In the past decade, the rise of social media has revolutionized how we connect, share, and consume information. However, this digital transformation has come with a price. Social media platforms have been deliberately designed to foster addiction, capturing our attention and holding it hostage. In this article, we will explore the addictive nature of social media, its impact on attention span, the effects on children’s brain development, the positive aspects of social media, and strategies to help wean children and young teens off excessive social media and smartphone app usage.

Social media platforms employ various techniques to keep users engaged for extended periods. Endless scrolling, autoplay videos, notifications, and personalized content algorithms are all designed to maximize user interaction. The average attention span has dwindled over the years, with studies showing that it has decreased from 12 seconds in 2000 to a mere 8 seconds in 2020, resembling the attention span of a goldfish.

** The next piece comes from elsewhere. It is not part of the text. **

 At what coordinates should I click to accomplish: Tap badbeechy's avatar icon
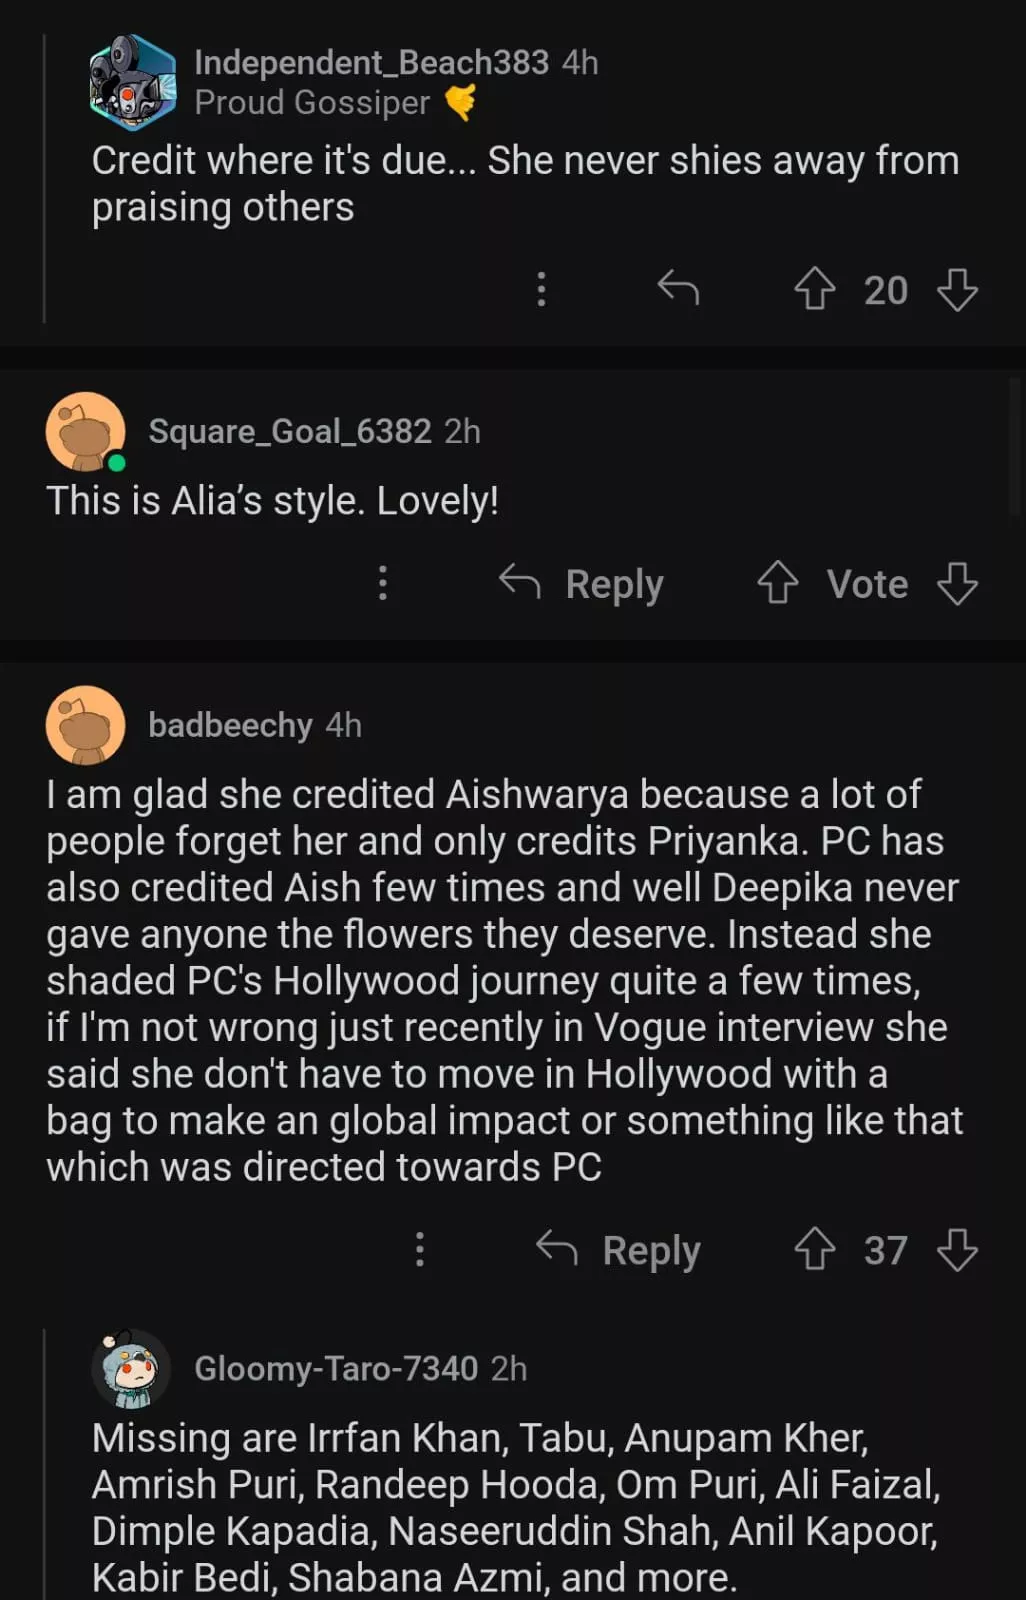click(86, 725)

Children and young teens are particularly vulnerable to the addictive qualities of social media. Research suggests that excessive screen time and social media usage can hinder brain development, affecting areas responsible for attention, decision-making, and emotional regulation. Moreover, early exposure to social media may lead to a distorted perception of reality and an increased risk of anxiety, depression, and cyberbullying.

Despite its addictive nature, social media has its advantages. It allows us to connect with distant friends and family, access valuable information, and create communities of shared interests. Social media platforms have been instrumental in spreading awareness about social issues and empowering marginalized voices. However, excessive usage can lead to decreased face-to-face social interaction, sleep disturbances, and a negative impact on mental health.

Strategies for Healthy Digital Habits:

To help children and young teens develop healthy digital habits, here are ten strategies to wean them off excessive social media and smartphone app usage:

1. Set boundaries: Establish clear rules regarding screen time and social media usage.

2. Encourage offline activities: Engage children in hobbies, sports, and creative pursuits that do not involve screens.

3. Foster face-to-face connections: Encourage in-person interactions with friends and family members.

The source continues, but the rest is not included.